• Exercise inputs:
==================================================

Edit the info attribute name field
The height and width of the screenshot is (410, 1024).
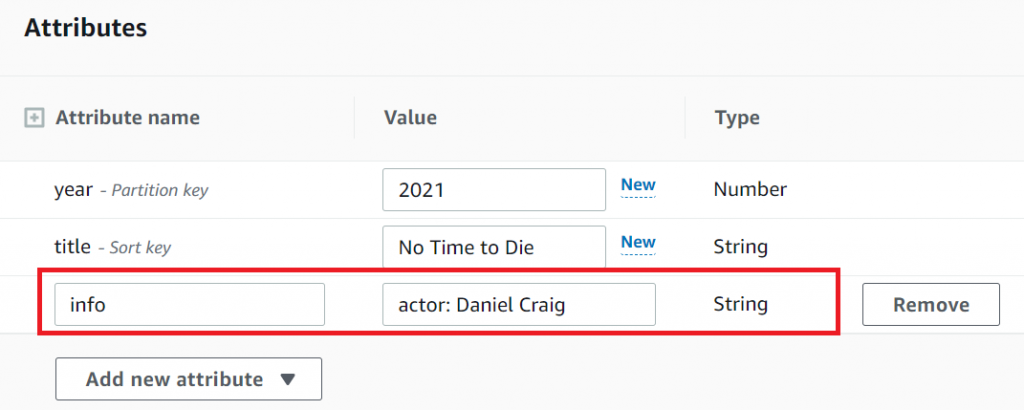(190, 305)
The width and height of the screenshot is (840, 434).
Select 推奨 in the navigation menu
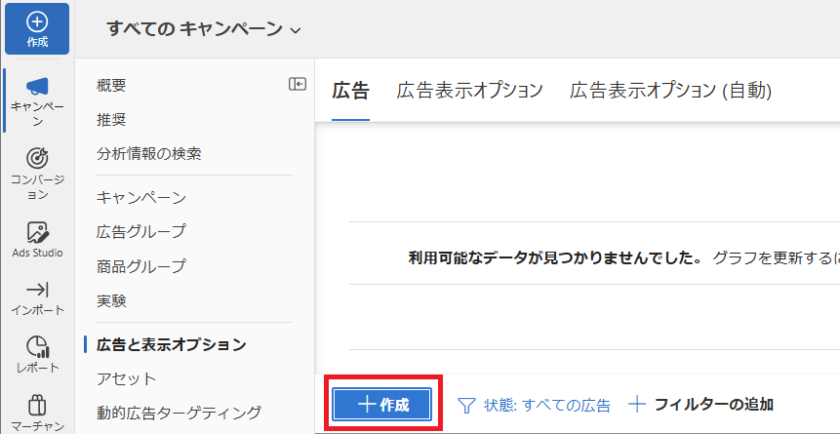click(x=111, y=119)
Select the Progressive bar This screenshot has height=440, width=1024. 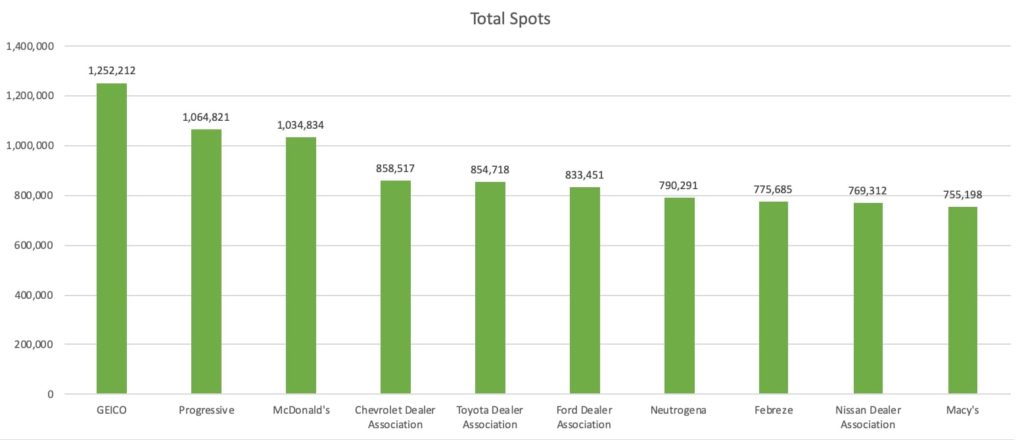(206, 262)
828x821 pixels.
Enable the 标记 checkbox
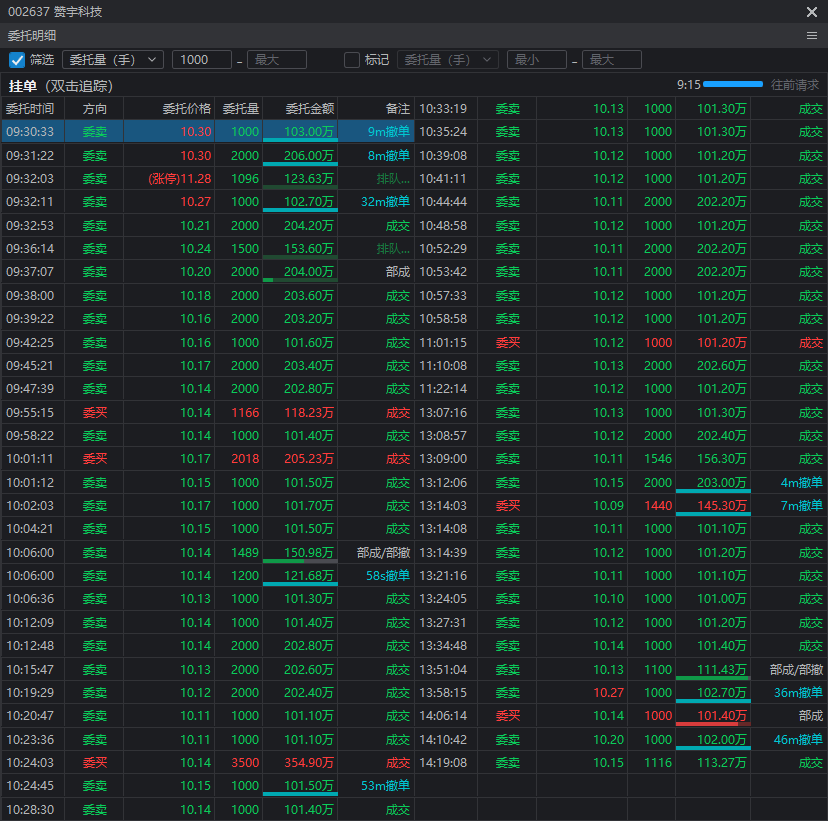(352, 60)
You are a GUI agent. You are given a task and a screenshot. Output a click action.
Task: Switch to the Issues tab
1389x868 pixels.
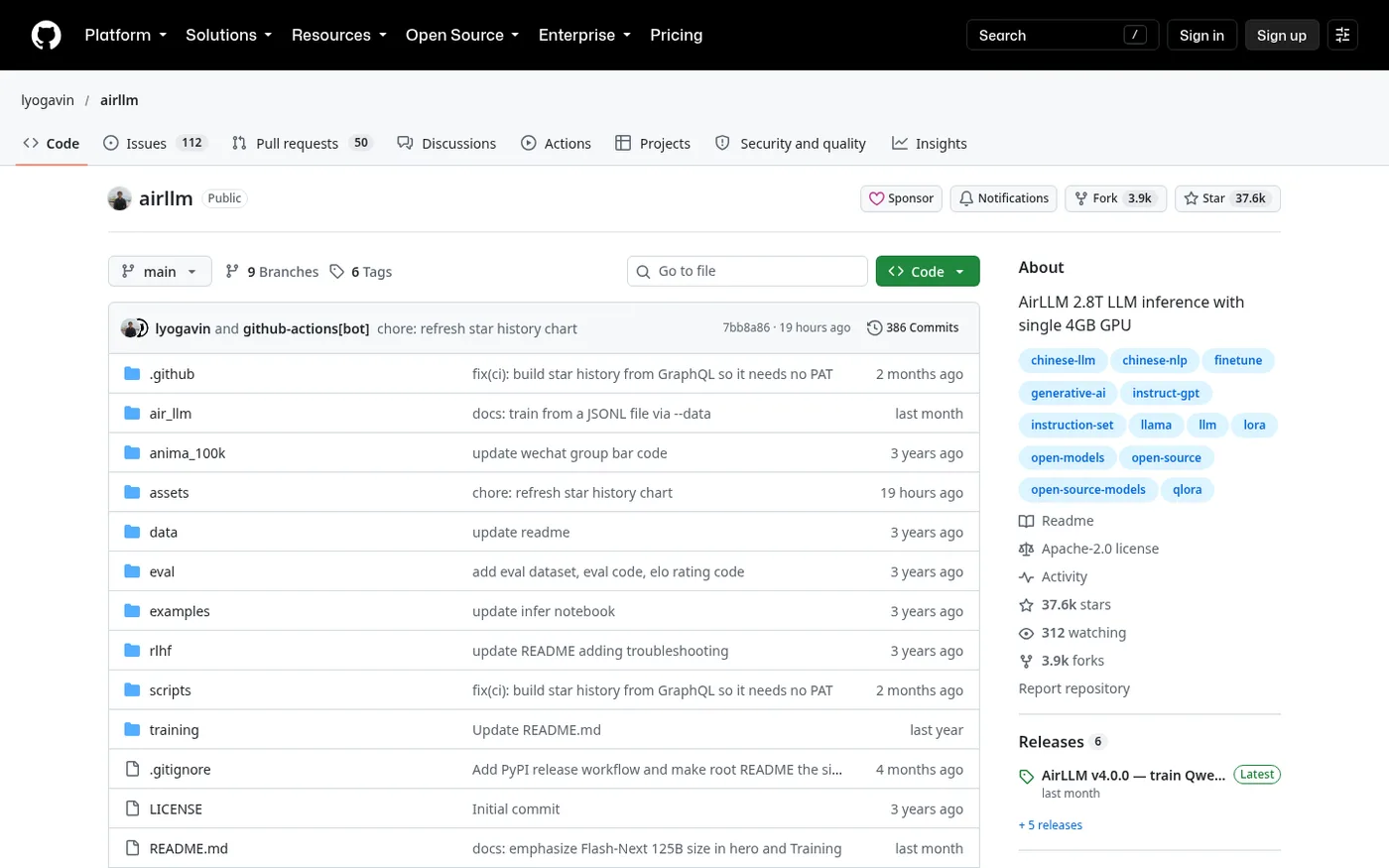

==================================================

Begin at the line that contains "828x821 pixels." and transcribe exactly, and only, each line through the final line of the data above, both included; the pictures do not go in.

828x821 pixels.
Enable the 标记 checkbox
(352, 60)
You are a GUI agent. You are given a task and a screenshot. Output a click action.
Task: Switch to the Issues tab
1389x868 pixels.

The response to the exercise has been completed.